Semi-Homemade Granola Bars
These puppies are easy to make and will last you a few days to a week, depending on your snack schedule. They also make great breakfast as well! Heat ’em up, add a dollop of Greek yogurt and a cup of tea or coffee and you’ve got a great start to your day!
1 box granola
½ cup sliced almonds (unsalted)*
½ cup sliced cashews (roasted and unsalted)
½ cup dark chocolate morsels
½ cup pitted dates, finely chopped
½ cup unsalted pumpkin seeds
4 tablespoons unsalted butter
1 ½ tablespoons vanilla extract
¼ teaspoon kosher salt
½ cup honey
Preheat your oven to 300 degrees F.
Butter a baking dish (ideally 8-inch x 12-inch) and then line the bottom with parchment paper to avoid sticking*.

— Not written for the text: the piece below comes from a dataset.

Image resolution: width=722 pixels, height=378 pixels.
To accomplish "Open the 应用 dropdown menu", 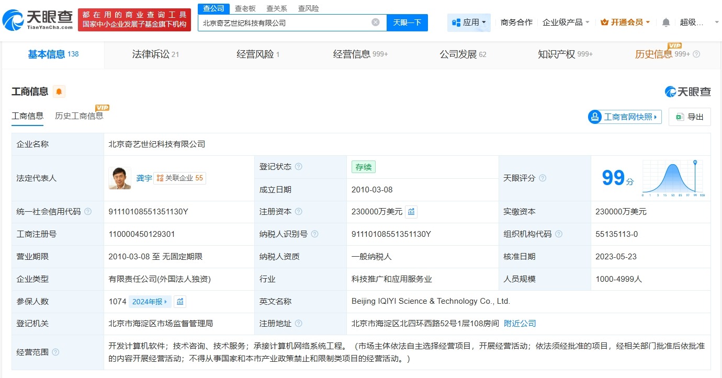I will 467,22.
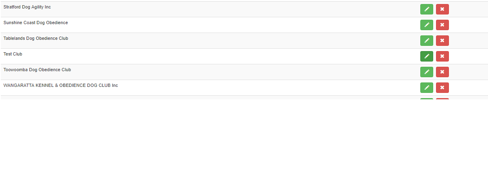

Pour all the granola into a bowl and add the chocolate, nuts, dates, and pumpkin seeds. Toss together well.
In a small saucepan over medium heat, combine the butter, salt, vanilla, and honey. The mixture will boil. That’s okay. Cook it for a minute and stir well. Then remove from heat and pour onto the granola mixture. Stir together well.
Add the granola mix to the prepared baking dish, packing it in tightly and smoothing the top. The easiest way to do this is to use a plastic spatula or even your hands, but be sure to wet your fingers first.
Bake for about 30 minutes until granola is golden brown but not burned.
Let the granola cool fully before cutting into desired shape (squares or bars). Happy snacking*!
Pro Tip 1:
Looking to keep track of your protein intake? Here’s what you’ll get from this recipe:
– almonds, about 10 grams protein
– cashews, about 10 grams protein
– pumpkin seeds, about 6 grams protein
Pro Tip 2:
An easy way to butter the dish is to dab a clean paper towel in room-temp butter and then rub the greasy paper towel over every inch of the baking dish.
Pro Tip 3:
You can microwave your granola bars a bit and enjoy them warm for breakfast, if you prefer.